# Excerpted data
* * * * * * * * *
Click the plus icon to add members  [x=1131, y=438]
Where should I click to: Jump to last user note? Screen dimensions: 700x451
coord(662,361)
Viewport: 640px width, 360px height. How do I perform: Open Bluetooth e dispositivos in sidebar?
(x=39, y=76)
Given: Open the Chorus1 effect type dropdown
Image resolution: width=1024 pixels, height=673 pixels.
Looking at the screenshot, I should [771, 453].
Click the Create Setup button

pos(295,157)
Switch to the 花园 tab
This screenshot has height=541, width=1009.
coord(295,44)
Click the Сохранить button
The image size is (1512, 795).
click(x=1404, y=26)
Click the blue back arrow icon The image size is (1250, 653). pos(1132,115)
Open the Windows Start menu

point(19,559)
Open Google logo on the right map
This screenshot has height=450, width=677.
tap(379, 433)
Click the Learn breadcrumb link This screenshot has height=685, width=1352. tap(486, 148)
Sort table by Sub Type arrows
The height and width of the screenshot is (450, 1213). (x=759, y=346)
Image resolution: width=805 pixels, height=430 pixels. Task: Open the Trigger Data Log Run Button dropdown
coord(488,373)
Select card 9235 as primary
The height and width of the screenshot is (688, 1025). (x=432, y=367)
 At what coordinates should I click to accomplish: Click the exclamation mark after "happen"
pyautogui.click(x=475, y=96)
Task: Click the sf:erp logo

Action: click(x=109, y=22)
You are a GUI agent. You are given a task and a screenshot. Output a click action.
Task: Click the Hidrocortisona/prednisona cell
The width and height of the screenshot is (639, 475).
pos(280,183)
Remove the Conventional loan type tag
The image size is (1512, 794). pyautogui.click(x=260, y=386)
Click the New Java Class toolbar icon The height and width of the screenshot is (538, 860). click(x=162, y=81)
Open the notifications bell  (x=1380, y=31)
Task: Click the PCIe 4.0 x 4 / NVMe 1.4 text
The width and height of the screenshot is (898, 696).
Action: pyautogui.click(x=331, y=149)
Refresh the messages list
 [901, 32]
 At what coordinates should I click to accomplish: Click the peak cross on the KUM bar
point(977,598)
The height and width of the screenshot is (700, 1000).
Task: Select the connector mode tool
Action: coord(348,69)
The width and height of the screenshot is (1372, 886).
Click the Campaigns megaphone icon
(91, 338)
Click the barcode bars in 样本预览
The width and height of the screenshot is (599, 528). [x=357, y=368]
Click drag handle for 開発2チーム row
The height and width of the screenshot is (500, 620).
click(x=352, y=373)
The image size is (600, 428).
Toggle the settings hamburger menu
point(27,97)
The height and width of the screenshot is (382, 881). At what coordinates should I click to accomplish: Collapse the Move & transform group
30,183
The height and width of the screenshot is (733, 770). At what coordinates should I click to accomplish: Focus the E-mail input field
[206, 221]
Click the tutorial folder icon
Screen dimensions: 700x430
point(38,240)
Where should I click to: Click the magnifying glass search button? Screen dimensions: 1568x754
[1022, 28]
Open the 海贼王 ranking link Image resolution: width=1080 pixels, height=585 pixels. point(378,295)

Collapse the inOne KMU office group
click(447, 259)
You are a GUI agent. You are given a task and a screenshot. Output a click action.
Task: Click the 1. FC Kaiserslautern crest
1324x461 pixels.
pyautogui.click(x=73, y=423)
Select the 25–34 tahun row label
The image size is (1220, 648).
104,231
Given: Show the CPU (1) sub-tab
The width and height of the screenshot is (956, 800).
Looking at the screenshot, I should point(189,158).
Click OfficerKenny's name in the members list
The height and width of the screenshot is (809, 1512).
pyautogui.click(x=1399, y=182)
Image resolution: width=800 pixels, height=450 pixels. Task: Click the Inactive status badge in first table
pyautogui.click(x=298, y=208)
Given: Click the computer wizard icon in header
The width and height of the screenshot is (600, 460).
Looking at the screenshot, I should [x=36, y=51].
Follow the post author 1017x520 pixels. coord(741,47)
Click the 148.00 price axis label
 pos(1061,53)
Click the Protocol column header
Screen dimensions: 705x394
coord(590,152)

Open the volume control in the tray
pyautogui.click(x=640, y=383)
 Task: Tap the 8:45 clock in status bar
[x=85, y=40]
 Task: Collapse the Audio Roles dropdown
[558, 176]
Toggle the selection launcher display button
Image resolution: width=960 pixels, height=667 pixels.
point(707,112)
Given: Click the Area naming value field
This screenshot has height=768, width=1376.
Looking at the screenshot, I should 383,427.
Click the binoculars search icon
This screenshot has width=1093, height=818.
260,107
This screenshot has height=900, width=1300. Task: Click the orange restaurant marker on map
* * * * * * * * *
# Goal of the exercise
Output the material again, line for line.

# Response area
Click the plus icon to add members  [x=1131, y=438]
Where should I click to: Jump to last user note? Screen dimensions: 700x451
coord(662,361)
Viewport: 640px width, 360px height. How do I perform: Open Bluetooth e dispositivos in sidebar?
(x=39, y=76)
Given: Open the Chorus1 effect type dropdown
Image resolution: width=1024 pixels, height=673 pixels.
Looking at the screenshot, I should [771, 453].
Click the Create Setup button

pos(295,157)
Switch to the 花园 tab
This screenshot has height=541, width=1009.
coord(295,44)
Click the Сохранить button
The image size is (1512, 795).
click(x=1404, y=26)
Click the blue back arrow icon The image size is (1250, 653). pos(1132,115)
Open the Windows Start menu

point(19,559)
Open Google logo on the right map
This screenshot has height=450, width=677.
tap(379, 433)
Click the Learn breadcrumb link This screenshot has height=685, width=1352. tap(486, 148)
Sort table by Sub Type arrows
The height and width of the screenshot is (450, 1213). (x=759, y=346)
Image resolution: width=805 pixels, height=430 pixels. Task: Open the Trigger Data Log Run Button dropdown
coord(488,373)
Select card 9235 as primary
The height and width of the screenshot is (688, 1025). (x=432, y=367)
 At what coordinates should I click to accomplish: Click the exclamation mark after "happen"
pyautogui.click(x=475, y=96)
Task: Click the sf:erp logo

Action: click(x=109, y=22)
You are a GUI agent. You are given a task and a screenshot. Output a click action.
Task: Click the Hidrocortisona/prednisona cell
The width and height of the screenshot is (639, 475).
pos(280,183)
Remove the Conventional loan type tag
The image size is (1512, 794). pyautogui.click(x=260, y=386)
Click the New Java Class toolbar icon The height and width of the screenshot is (538, 860). click(x=162, y=81)
Open the notifications bell  (x=1380, y=31)
Task: Click the PCIe 4.0 x 4 / NVMe 1.4 text
The width and height of the screenshot is (898, 696).
Action: pyautogui.click(x=331, y=149)
Refresh the messages list
 [901, 32]
 At what coordinates should I click to accomplish: Click the peak cross on the KUM bar
point(977,598)
The height and width of the screenshot is (700, 1000).
Task: Select the connector mode tool
Action: coord(348,69)
The width and height of the screenshot is (1372, 886).
Click the Campaigns megaphone icon
(91, 338)
Click the barcode bars in 样本预览
The width and height of the screenshot is (599, 528). [x=357, y=368]
Click drag handle for 開発2チーム row
The height and width of the screenshot is (500, 620).
click(x=352, y=373)
The image size is (600, 428).
Toggle the settings hamburger menu
point(27,97)
The height and width of the screenshot is (382, 881). At what coordinates should I click to accomplish: Collapse the Move & transform group
30,183
The height and width of the screenshot is (733, 770). At what coordinates should I click to accomplish: Focus the E-mail input field
[206, 221]
Click the tutorial folder icon
Screen dimensions: 700x430
point(38,240)
Where should I click to: Click the magnifying glass search button? Screen dimensions: 1568x754
[1022, 28]
Open the 海贼王 ranking link Image resolution: width=1080 pixels, height=585 pixels. point(378,295)

Collapse the inOne KMU office group
click(447, 259)
You are a GUI agent. You are given a task and a screenshot. Output a click action.
Task: Click the 1. FC Kaiserslautern crest
1324x461 pixels.
pyautogui.click(x=73, y=423)
Select the 25–34 tahun row label
The image size is (1220, 648).
104,231
Given: Show the CPU (1) sub-tab
The width and height of the screenshot is (956, 800).
Looking at the screenshot, I should point(189,158).
Click OfficerKenny's name in the members list
The height and width of the screenshot is (809, 1512).
pyautogui.click(x=1399, y=182)
Image resolution: width=800 pixels, height=450 pixels. Task: Click the Inactive status badge in first table
pyautogui.click(x=298, y=208)
Given: Click the computer wizard icon in header
The width and height of the screenshot is (600, 460).
Looking at the screenshot, I should [x=36, y=51].
Follow the post author 1017x520 pixels. coord(741,47)
Click the 148.00 price axis label
 pos(1061,53)
Click the Protocol column header
Screen dimensions: 705x394
coord(590,152)

Open the volume control in the tray
pyautogui.click(x=640, y=383)
 Task: Tap the 8:45 clock in status bar
[x=85, y=40]
 Task: Collapse the Audio Roles dropdown
[558, 176]
Toggle the selection launcher display button
Image resolution: width=960 pixels, height=667 pixels.
point(707,112)
Given: Click the Area naming value field
This screenshot has height=768, width=1376.
Looking at the screenshot, I should 383,427.
Click the binoculars search icon
This screenshot has width=1093, height=818.
260,107
This screenshot has height=900, width=1300. Task: Click the orange restaurant marker on map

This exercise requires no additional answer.